Will Peter and Sue get added to this year’s malnutrition statistics?

Is the government rushing to close down the few remaining sources of help for people like Peter and Sue (not their real names), a couple who came into the London food bank last week? Both of them have serious health issues and their sickness benefits have been delayed.

Yesterday, the story broke that the £347m hardship fund, a potential safety net for the couple, is being scrapped. The Local Government Association (LGA) is calling for ministers to review the decision. The LGA says its abolition could leave councils unable to support families who face a crisis. The loss of the Local Welfare Assistance Fund would leave councils having to find money for this from their overall budgets. The government is reported as saying that councils will continue to give support to those in financial difficulties, but the LGA has highlighted that overall funding for local government has been cut by more than 40 per cent over the course of this parliament. Doing away with this fund could leave some areas unable to afford to help out people in crisis.

This development is not going to make life any easier for Peter and Sue, who usually get employment and support allowance (ESA), but had no way of feeding themselves last week.

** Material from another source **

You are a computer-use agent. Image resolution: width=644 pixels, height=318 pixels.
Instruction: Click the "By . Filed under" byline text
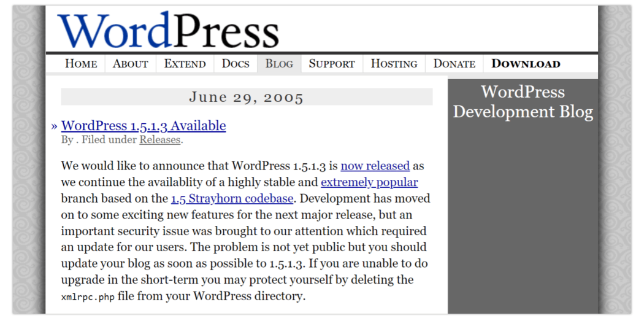point(99,140)
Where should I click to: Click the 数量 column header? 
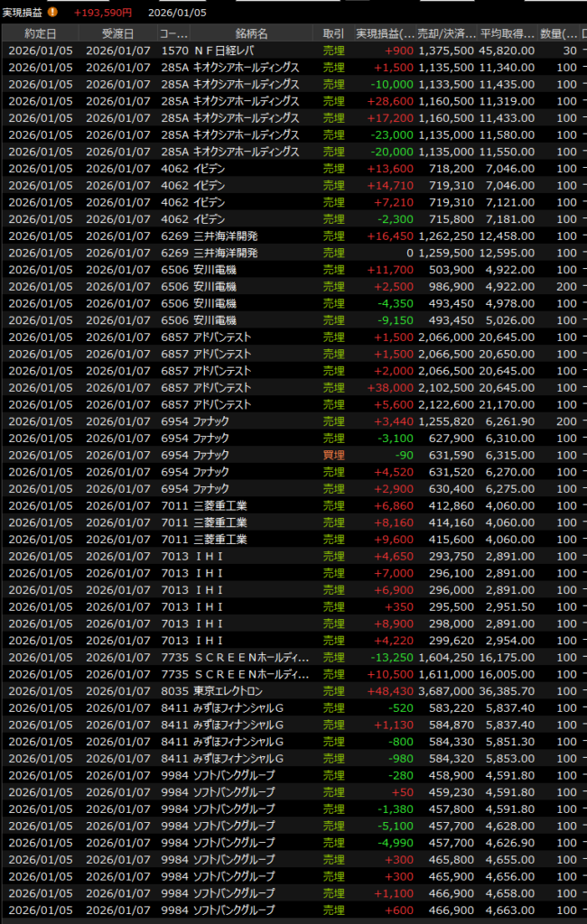559,33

Peter, who is bipolar, had sent the sick note that he hopes would have triggered a renewal of ESA to an office in Ireland, but believes it’s been lost in the post. Before he can start receiving ESA again, he has to repeat the process of getting his key mental health worker to arrange an appointment with his psychiatrist. It’s easy to see that this is all going to take a while to sort. Sue, who is epileptic, had been friends with Peter for many years before they became a couple. They got together after she broke up with her ex-husband, who had been violent towards her. She doesn’t seem to know why her ESA has been delayed.

Both of them have older children from their previous relationships, and now Sue, 36, thinks she may be pregnant. The couple, who are clearly devoted to each other, are living together. Sue receives housing benefit and disability living allowance (DLA) in addition to ESA. With both sets of ESA now on hold, they are trying and failing to survive on Sue’s DLA of £41 a week. That sum has to cover rent, gas, electricity, council tax and food for two. Except of course, it isn’t covering food, which is why they’re here at the food bank.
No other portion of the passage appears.